Machines Like Me by Ian McEwan
3.0

2020: Woof. I love McEwan, but this novel had so many weird characteristics that really bothered me that I can’t rate it higher than 3 / 5.

This book wants to go in so many different directions, and tries to deal with so many possibilities. The novel is set in an alternate version of 1980’s London, and it’s very disorienting, trying to reconcile references to events that didn’t occur and people that should have been dead. Was it set in this time period just so Turing could be considered feasibly aged? Very odd to be reading about leaving the EU in the 80’s, seems strange not to have just set the novel in present day. Also, if the technology had progressed as quickly as is claimed in this alt-history, there would definitely be social media around.

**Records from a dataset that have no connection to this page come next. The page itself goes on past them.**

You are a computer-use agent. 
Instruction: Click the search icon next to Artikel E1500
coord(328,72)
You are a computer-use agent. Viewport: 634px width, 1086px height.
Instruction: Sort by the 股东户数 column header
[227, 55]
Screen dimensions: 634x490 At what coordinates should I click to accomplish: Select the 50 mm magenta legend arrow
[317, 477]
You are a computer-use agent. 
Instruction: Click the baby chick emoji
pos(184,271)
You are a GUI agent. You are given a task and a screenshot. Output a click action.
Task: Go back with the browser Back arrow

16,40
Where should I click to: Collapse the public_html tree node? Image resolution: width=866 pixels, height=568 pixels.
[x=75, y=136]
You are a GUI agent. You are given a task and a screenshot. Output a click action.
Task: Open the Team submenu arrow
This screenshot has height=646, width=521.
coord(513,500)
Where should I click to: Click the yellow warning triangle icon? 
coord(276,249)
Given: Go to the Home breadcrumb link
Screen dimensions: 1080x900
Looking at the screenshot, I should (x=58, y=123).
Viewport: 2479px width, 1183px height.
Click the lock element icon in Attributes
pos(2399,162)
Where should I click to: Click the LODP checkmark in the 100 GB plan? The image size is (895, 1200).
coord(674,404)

McEwan also lost me when he let his main character waffle when deciding whether to trust his partner that she had been raped. Not only did McEwan, only a couple of pages earlier, mention that Charlie wanted to marry Miranda, but the courts had even ruled in her favor. Why on earth was he even doubting that this happened? In this family, we believe victims. I ultimately liked where the plot went in an attempt to recover from this betrayal, but McEwan tried to make Adam out to be the villain in the end. I never got back on board to liking Charlie after this whole sequence.

A number of other frustrating inconsistencies kept popping up: I found it very hard to believe that this young woman, aged 22, who was still in school, wanted to adopt a five year old. NO WAY. I also found it unlikely that her rapist would have received three years in prison for a crime with no witnesses, when Brock Turner swindled his way into three months. Do I hate that I find that unbelievable? Yes. ALSO I do not believe this novel passes the Bechdel test. Unacceptable.

Ultimately, this book left me with an awful lot to mull over when I finished, especially in regards to right vs wrong, truth vs lies. I enjoyed the questions that McEwan brought up, but found his characters to be unlikable and unbelievable.